▸ Task objective: Using the records below, copy every line that holds the string "height".
==== The data ====
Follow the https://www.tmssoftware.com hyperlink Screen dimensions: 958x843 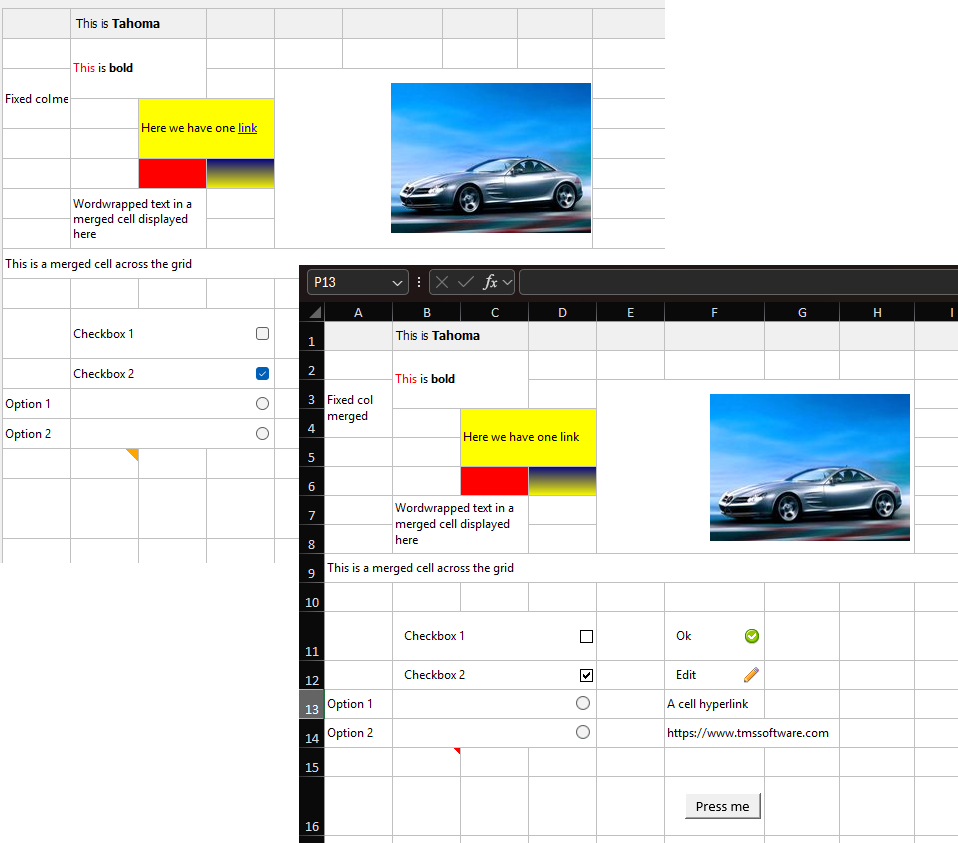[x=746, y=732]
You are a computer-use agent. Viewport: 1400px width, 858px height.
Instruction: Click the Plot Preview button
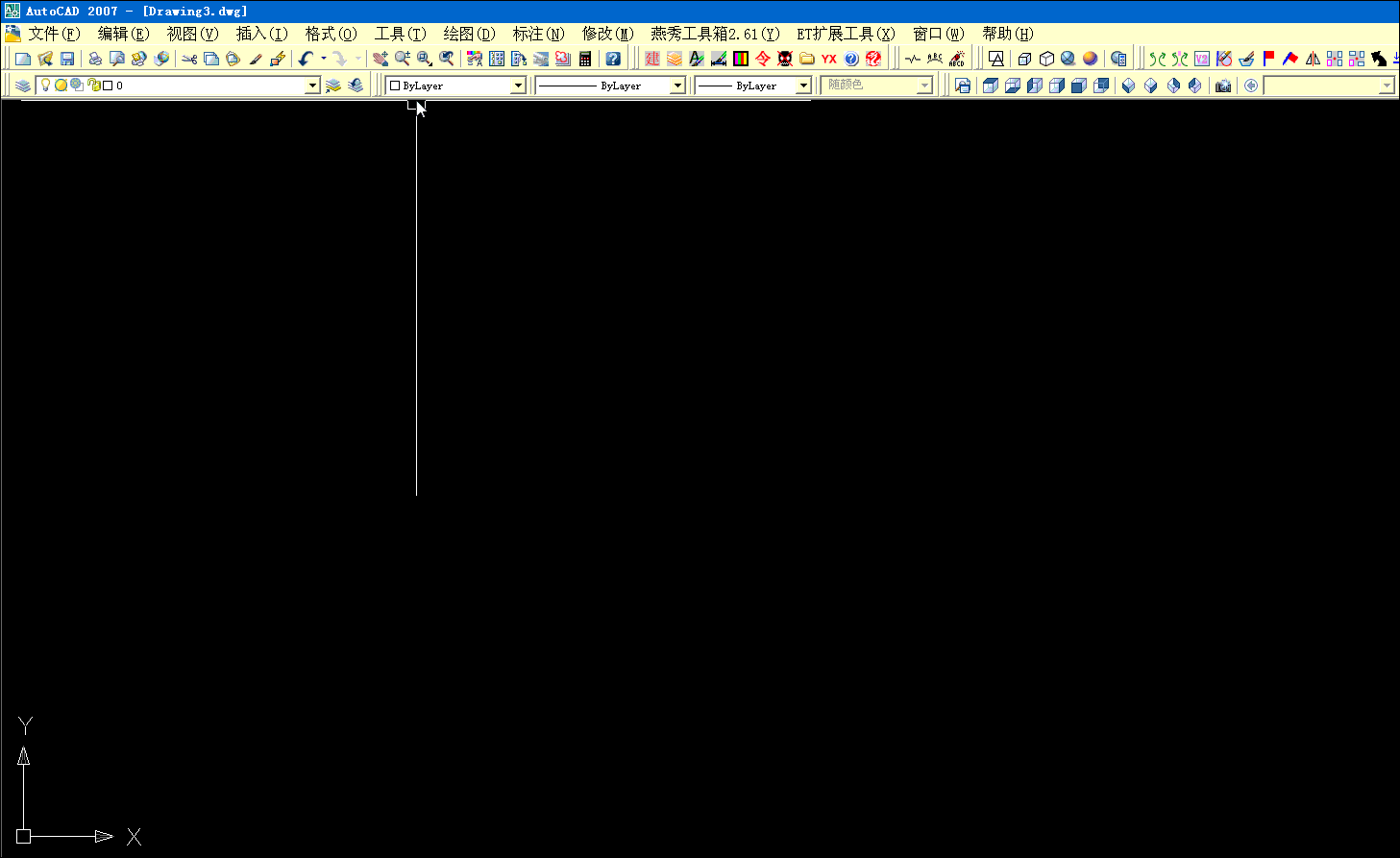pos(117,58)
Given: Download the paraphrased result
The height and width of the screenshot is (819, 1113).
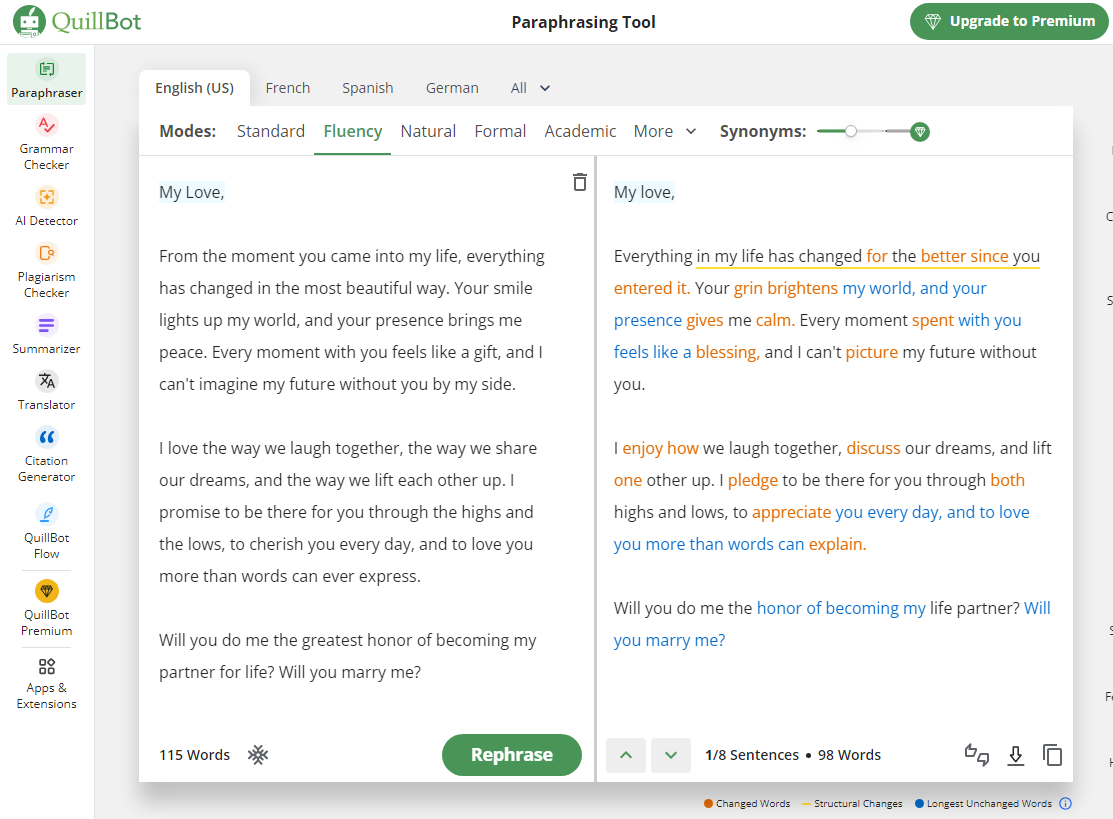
====
▸ Solved exercise:
You are a computer-use agent. Viewport: 1400px width, 858px height.
The height and width of the screenshot is (819, 1113).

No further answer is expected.